● BRIEF
Determine which lines of the records include the word "Plettenberg", and copy them.

[Stored records]
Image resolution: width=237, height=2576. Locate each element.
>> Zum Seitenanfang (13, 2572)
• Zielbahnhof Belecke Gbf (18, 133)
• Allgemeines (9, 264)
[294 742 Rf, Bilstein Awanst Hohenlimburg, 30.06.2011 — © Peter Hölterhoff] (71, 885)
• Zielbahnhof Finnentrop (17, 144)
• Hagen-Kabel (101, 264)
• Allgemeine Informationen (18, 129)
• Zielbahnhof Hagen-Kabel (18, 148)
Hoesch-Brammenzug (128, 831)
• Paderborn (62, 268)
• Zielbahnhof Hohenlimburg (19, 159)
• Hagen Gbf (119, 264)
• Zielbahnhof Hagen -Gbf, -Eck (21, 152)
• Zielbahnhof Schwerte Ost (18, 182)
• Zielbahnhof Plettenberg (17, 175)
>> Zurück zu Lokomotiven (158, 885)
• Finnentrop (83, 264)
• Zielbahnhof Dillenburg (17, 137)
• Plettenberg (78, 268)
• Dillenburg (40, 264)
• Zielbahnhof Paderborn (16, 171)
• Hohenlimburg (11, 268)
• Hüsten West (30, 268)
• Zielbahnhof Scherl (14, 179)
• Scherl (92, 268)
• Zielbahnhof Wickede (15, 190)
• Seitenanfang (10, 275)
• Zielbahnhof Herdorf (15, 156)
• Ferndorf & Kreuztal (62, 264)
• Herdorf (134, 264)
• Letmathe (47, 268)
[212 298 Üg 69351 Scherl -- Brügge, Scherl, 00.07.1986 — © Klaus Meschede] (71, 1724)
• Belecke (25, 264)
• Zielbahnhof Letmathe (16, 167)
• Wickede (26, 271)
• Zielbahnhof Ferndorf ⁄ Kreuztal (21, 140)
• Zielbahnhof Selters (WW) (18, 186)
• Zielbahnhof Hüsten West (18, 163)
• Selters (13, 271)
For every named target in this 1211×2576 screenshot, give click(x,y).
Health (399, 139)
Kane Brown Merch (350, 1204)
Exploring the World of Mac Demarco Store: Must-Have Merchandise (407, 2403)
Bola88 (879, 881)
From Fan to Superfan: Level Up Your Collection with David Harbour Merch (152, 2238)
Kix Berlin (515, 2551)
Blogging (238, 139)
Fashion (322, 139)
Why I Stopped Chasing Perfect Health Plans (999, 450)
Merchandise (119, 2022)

● YOUR SOLUTION
• Zielbahnhof Plettenberg (17, 175)
• Plettenberg (78, 268)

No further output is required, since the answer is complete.